- Mon 01 January 2018
- DevOps
- M Hendra Herviawan
- #GCP, #Apache Spark, #Dataproc
1.Google Dataproc Console - Create Cluster
Google Dataproc is a fast, easy-to-use, fully-managed cloud service for running Apache Spark and Apache Hadoop clusters in a simpler, more cost-efficient way.
2.Master Node
An external service for acquiring resources on the cluster (e.g. standalone manager, Mesos, YARN).
3. Worker Node
Any node that can run application code in the cluster.
4.Preemtible Worker Node
Preemtible is Affordable, short-lived compute instances suitable for batch jobs and fault-tolerant workloads.

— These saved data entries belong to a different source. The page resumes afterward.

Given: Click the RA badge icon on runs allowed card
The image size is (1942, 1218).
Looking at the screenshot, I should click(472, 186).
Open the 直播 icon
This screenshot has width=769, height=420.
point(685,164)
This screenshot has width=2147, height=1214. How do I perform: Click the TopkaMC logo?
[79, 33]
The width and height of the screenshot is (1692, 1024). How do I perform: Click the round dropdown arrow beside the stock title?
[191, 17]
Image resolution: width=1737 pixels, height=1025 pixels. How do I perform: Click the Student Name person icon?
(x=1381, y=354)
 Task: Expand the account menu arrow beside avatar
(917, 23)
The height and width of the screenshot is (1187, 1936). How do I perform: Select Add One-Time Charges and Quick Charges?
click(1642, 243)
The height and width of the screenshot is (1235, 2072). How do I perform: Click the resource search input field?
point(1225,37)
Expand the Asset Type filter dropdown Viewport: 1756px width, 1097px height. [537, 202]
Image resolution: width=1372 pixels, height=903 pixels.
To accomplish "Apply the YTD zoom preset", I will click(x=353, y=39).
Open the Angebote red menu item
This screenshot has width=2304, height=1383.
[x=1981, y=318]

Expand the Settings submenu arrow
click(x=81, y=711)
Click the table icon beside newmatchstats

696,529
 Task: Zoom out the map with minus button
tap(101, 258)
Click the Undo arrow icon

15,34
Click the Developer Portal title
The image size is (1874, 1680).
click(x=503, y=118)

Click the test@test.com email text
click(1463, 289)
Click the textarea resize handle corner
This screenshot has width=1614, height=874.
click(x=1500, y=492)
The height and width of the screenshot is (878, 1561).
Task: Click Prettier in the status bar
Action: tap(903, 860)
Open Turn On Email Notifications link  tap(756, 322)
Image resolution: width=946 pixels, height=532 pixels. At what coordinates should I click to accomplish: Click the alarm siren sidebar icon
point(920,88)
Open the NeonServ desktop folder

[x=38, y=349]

5. Cloud Storage Staging Bucket
To make your cluster persistance you need to specific where the file will be save.
6. Initialization Action
Specify initialization actions in executables or scripts that Cloud Dataproc will run on all nodes in your Cloud Dataproc cluster immediately after the cluster is set up. You can find frequently used and other sample initialization action scripts at the following locations:
- GitHub repository
- Cloud Storage - in shared bucket
Supported Development Environment Initialization Script for Google Dataproc :
>> gsutil ls gs://dataproc-initialization-actions
gs://dataproc-initialization-actions/CONTRIBUTING.md
gs://dataproc-initialization-actions/LICENSE
gs://dataproc-initialization-actions/README.md
gs://dataproc-initialization-actions/favicon.ico
gs://dataproc-initialization-actions/apache-zeppelin/
gs://dataproc-initialization-actions/bigdl/
gs://dataproc-initialization-actions/cloud-sql-proxy/
gs://dataproc-initialization-actions/conda/
gs://dataproc-initialization-actions/datalab/
gs://dataproc-initialization-actions/drill/
gs://dataproc-initialization-actions/flink/
gs://dataproc-initialization-actions/ganglia/
gs://dataproc-initialization-actions/hive-hcatalog/
gs://dataproc-initialization-actions/hue/
gs://dataproc-initialization-actions/ipython-notebook/
gs://dataproc-initialization-actions/jupyter/
gs://dataproc-initialization-actions/kafka/
gs://dataproc-initialization-actions/list-consistency-cache/
gs://dataproc-initialization-actions/oozie/
gs://dataproc-initialization-actions/post-init/
gs://dataproc-initialization-actions/presto/
gs://dataproc-initialization-actions/stackdriver/
gs://dataproc-initialization-actions/tez/
gs://dataproc-initialization-actions/user-environment/
gs://dataproc-initialization-actions/util/
gs://dataproc-initialization-actions/zeppelin/
gs://dataproc-initialization-actions/zookeeper/
We will use jupyter notebook as development environment
>> gsutil ls gs://dataproc-initialization-actions/jupyter/
gs://dataproc-initialization-actions/jupyter/
gs://dataproc-initialization-actions/jupyter/README.MD
gs://dataproc-initialization-actions/jupyter/jupyter.sh #Initialization Script
gs://dataproc-initialization-actions/jupyter/launch-jupyter-interface.sh
gs://dataproc-initialization-actions/jupyter/internal/
gs://dataproc-initialization-actions/jupyter/kernels/
7. Connect to CLuster
We need to find IP address for Master Node
8. Connect to Jupyter
Jupyter Notebook is on port 8123
9. Stop the Cluster
Cluster in Google Dataproc is stateless, To persistance your work you need provided Google datastore bucket as seen in step 5.